Premier Starmer sprach von einer nationalen Krise. Als Leiter der Staatsanwaltschaft habe er selbst gesehen, welchen verheerenden Einfluss Messerkriminalität auf junge Menschen und ihre Familien habe, erklärte Starmer. „Das ist eine nationale Krise, die wir mit aller Kraft angehen werden.“
Erschreckende Statistik
Die britische Regierung hatte zuletzt zum Beispiel dazu aufgerufen, sogenannte Zombiemesser mit verzierten Klingen und Macheten vor einer Gesetzesänderung freiwillig und straffrei auf den Polizeiwachen abzugeben.

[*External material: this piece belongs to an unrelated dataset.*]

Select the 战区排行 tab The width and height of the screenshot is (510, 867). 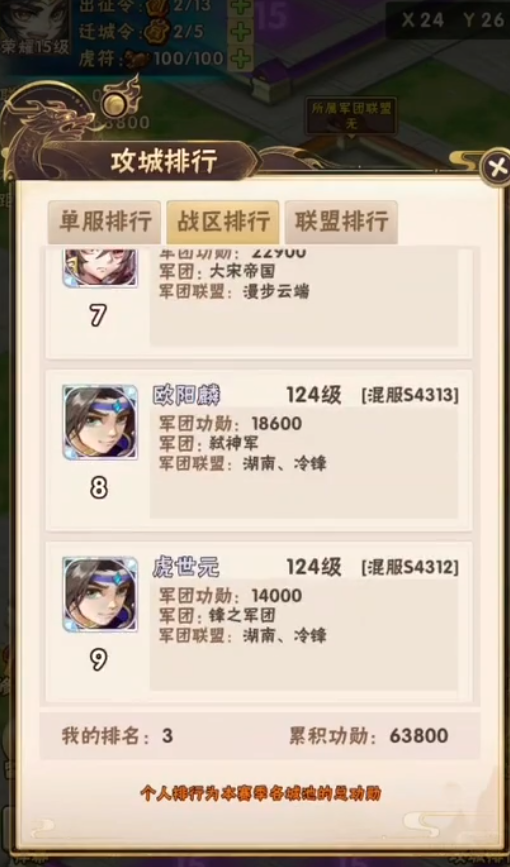click(223, 222)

Von April 2023 bis März 2024 gab es in England und Wales rund 50 500 polizeilich erfasste Straftaten mit einem Messer oder einem scharfen Gegenstand. Damit stieg die Zahl der Messerangriffe das dritte Jahr in Folge und auf den höchsten Stand seit 2019/2020.
Wie sieht es in Deutschland aus?
Noch hat die Messergewalt in Deutschland nicht das Ausmaß wie in Großbritannien erreicht. Noch, muss man sagen. Denn die Statistik ist auch hierzulande eindeutig: Die Zahl der Gewaltdelikte, bei denen ein Messer eingesetzt wird, steigt. Und das in einem erschreckenden Ausmaß und Tempo.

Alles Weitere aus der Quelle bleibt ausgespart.